Esto significa, en el plano social, colocarse
junto al imputado en el último peldaño de la escala;
un sacrificio; pero no existe sacrificio sin beneficio. Por esto he dicho que
nuestra experiencia es saludable. El
beneficio se tiene cuando se comienza a percibir, en la oscuridad, la llamita del pabilo humeante. Un beneficio, como ocurre
siempre en las cosas del espíritu, que al mismo tiempo se da y
se recibe: si aquella llamita se reaviva, su calor no calienta solamente el alma del cliente sino la del patrono al mismo tiempo.
Por el poco bien que yo haya podido hacer a alguno de estos
desgraciados, ha sido inmenso el beneficio que he recibido de ellos; del Señor,
se entiende, pero por medio de ellos; por
eso, porque el Señor ha dicho que cuanto se da a ellos es recibido por
Él, los pobres son los delegados de Dios.

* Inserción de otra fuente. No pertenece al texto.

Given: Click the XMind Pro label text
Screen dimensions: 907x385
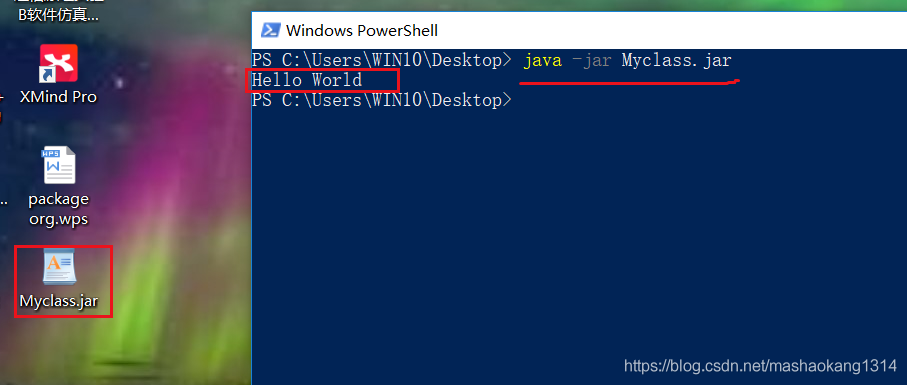Looking at the screenshot, I should click(58, 97).
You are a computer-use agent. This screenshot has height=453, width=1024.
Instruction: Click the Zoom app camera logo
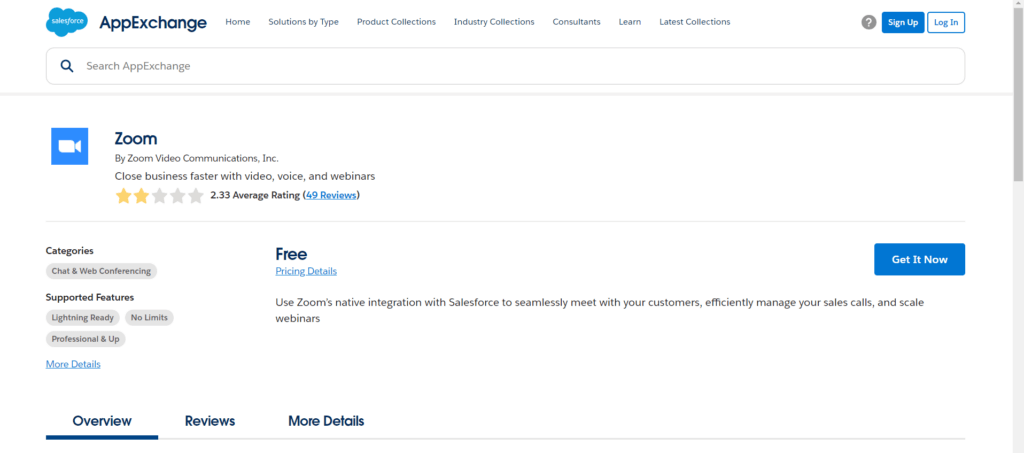coord(70,146)
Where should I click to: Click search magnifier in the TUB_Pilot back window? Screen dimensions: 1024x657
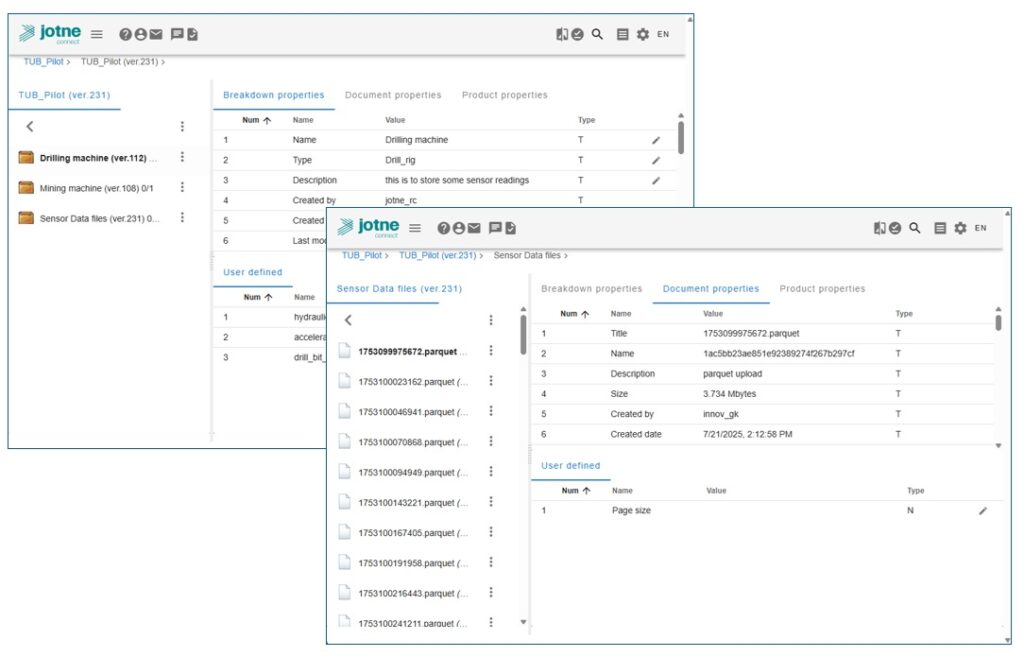coord(597,34)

El preso, la gente no lo sabe y menos aún lo
sabe él, está hambriento y sediento de amor. La
necesidad de amistad procede de su desolación. Cuanto más grande es la
desolación, más profunda y
fecunda es la
necesidad de amistad.
Inconscientemente él pide
lo que es indispensable a fin de
que el defensor pueda cumplir con su oficio. Lo que el defensor debe poseer, ante todo, a tal fin, es el conocimiento del
imputado; no, como el médico, el conocimiento físico, sino el
conocimiento espiritual.
Conocer el espíritu de un hombre quiere decir
conocer su historia; y conocer una historia no es solamente
conocer la sucesión de los hechos, sino encontrar el hilo que los vincula. En
este sentido,
la historia es
una reconstrucción lógica,
no una exposición
cronológica de los acontecimientos.
Todo esto no es posible si el protagonista no abre, poco a poco, su alma. Este tipo de protagonistas, que son los delincuentes,
tienen, por definición, almas cerradas. Al mismo tiempo en que solicitan la
amistad, oponen la desconfianza y la sospecha. Impregnados de odio, ven el odio aun donde no existe más que amor. Son
como animales selváticos, que solo con infinita delicadeza y paciencia
se pueden domesticar.
Alguno dirá que yo veo así la abogacía bajo el perfil de la poesía. Puede ocurrir. La poesía de su oficio es algo que un abogado siente en dos momentos de la vida: cuando viste por primera vez la toga o cuando, si propiamente no la ha depuesto, está por deponerla: en el alba y en el ocaso. En el alba, defender la inocencia, hacer valer el derecho, hacer triunfar la justicia: esta es la poesía. Después, poco a poco, caen las ilusiones, como las hojas del árbol, después del fulgor del estío; pero a través de la maraña de las ramas, cada vez más desnudas, sonríe el azul del cielo. Ahora no estoy ya seguro ni de haber defendido la inocencia ni de haber hecho valer el derecho ni de haber hecho triunfar la justicia; y, sin embargo, si el Señor me hiciese nacer de nuevo, comenzaría otra vez. No obstante los fracasos, las amarguras, los desengaños, el balance es activo; si hago el análisis de él, me doy cuenta de que la partida capaz de colmar todas las deficiencias consiste precisamente en aquella humillación de deberme encontrar, junto a tantos desgraciados, contra los cuales se desencadena el vituperio y se encarniza el desprecio, en el último peldaño de la escala.